Hello, my name is James Patrick!
What the hell am I going to do with a boy? That was my first thought. It's not like I wasn't expecting it (see previous post) but when I got to the hospital room with three little blond girls in tow and set eyes on sweet baby James, all I could think was, "What the hell am I going to do with a boy?"
Obviously, I am so excited for this new baby and I love that Tom and Kathy finally have a son. He is just precious and adorable and yummy looking and since I haven't seen him since Thursday, I cannot wait to get to work on Monday! Maternity leave can be so much fun if it's done the right way!
My trepidation comes mainly from having little to no experience babysitting for little boys. It's weird, now that I think about it. I guess I've just always found little girls easier to deal with. They like princesses, fairy tales and the color purple (not the book, the actual color). Boys seem to open up this door into the unknown. I guess I know that most boys like sports, the color blue and motor vehicles of one sort or another. But do they prefer baseball or soccer, navy or cerulean, porches or dump trucks? There are so many questions I don't have answers for! Also, I am dreading the day when he will pee in my face while I am changing his diaper. I am certain this will happen, and probably while my mouth is open or something gross like that. Yuck!

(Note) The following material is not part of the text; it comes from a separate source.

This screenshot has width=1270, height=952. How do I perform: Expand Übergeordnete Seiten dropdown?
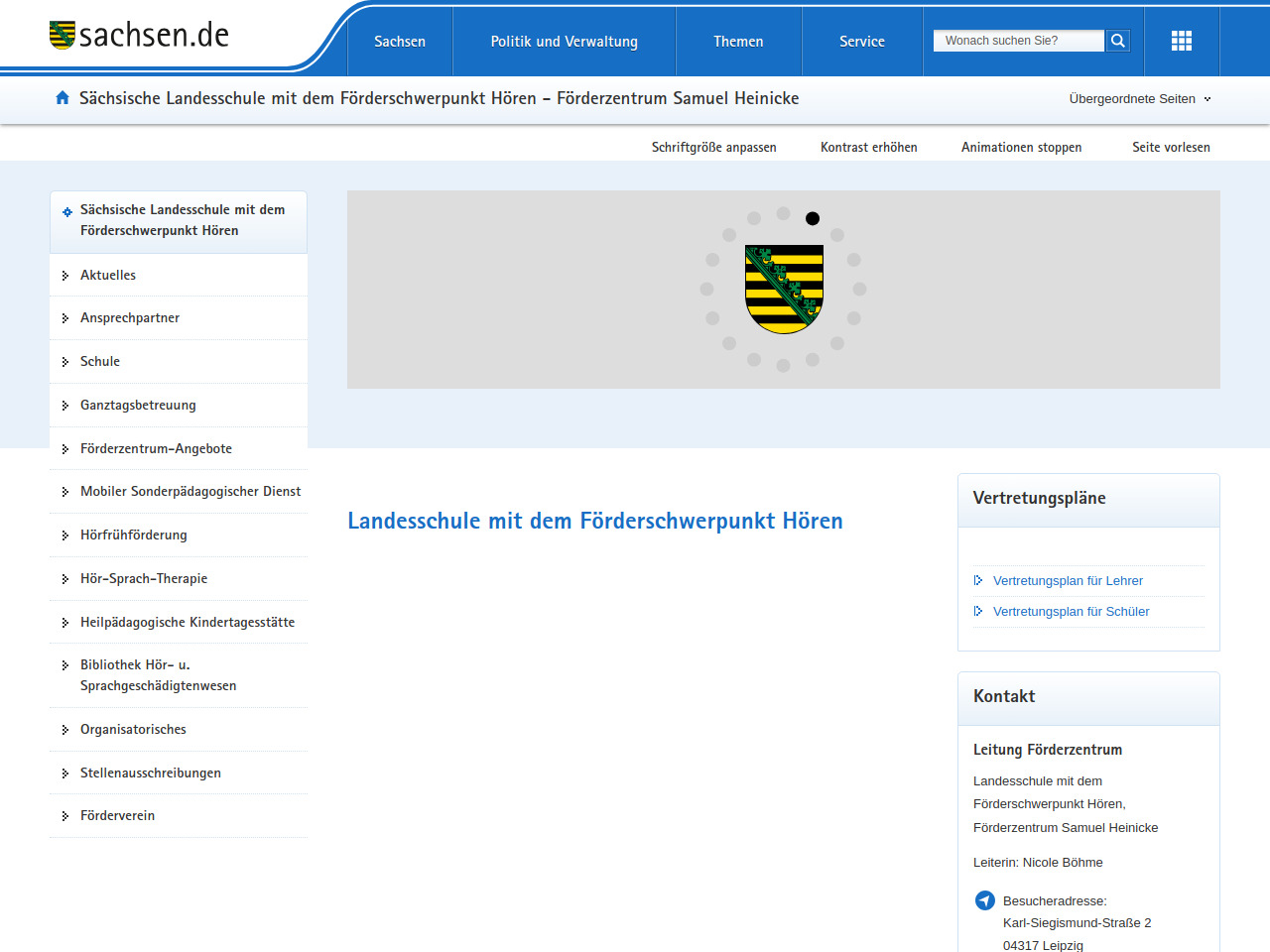[x=1139, y=99]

So I've been pondering my male induced-anxiety all day and I think I've come up with an answer. The reason I am uncertain about what to do with a little boy is because, truly, I am uncertain about what to do with big boys. Men are a mystery to me. I haven't had the greatest of experiences with guys, dating back to second grade when I was asked by a snot nosed brat to sit out of the next game of 'Kiss the Boys' because none of the other boys wanted me to chase them . Follow that with a seventh grade asshole (sorry, I know it's bad taste to cuss in a post about a new baby, but there is just no better way to describe this kid) who called me 'Shamu' to my face while we were dancing at Fortnightly and repeat that pattern with guys from junior high on into college. And every guy I've ever 'liked' has practically run from me kicking and screaming, not that I've ever had really great taste in men (remember Jim the Douchebag?).
Since I am currently in counseling working through my issues with men (and all kinds of other crap), I am learning to try to be very honest with myself and others about how I truly feel, so here goes. I am nervous that I will not love this little boy as much as I love his sisters. I don't really think that is how it will happen and when I held him at the hospital I was instantly smitten, but I think there is just this fear in the back of my mind that because I have been hurt by men in the past, I will somehow subconsciously hold myself back from loving James to my full nanny capacity. The good news is that the hopeful part of me is thinking that loving this little boy could be just the thing to change my man-hating ways :-)
P.S. I realize that I promised to post about the baby on Friday, but I was simply unable to get wireless Internet access. I've asked Santa to remedy this for Christmas, so hopefully he'll deliver on the goods.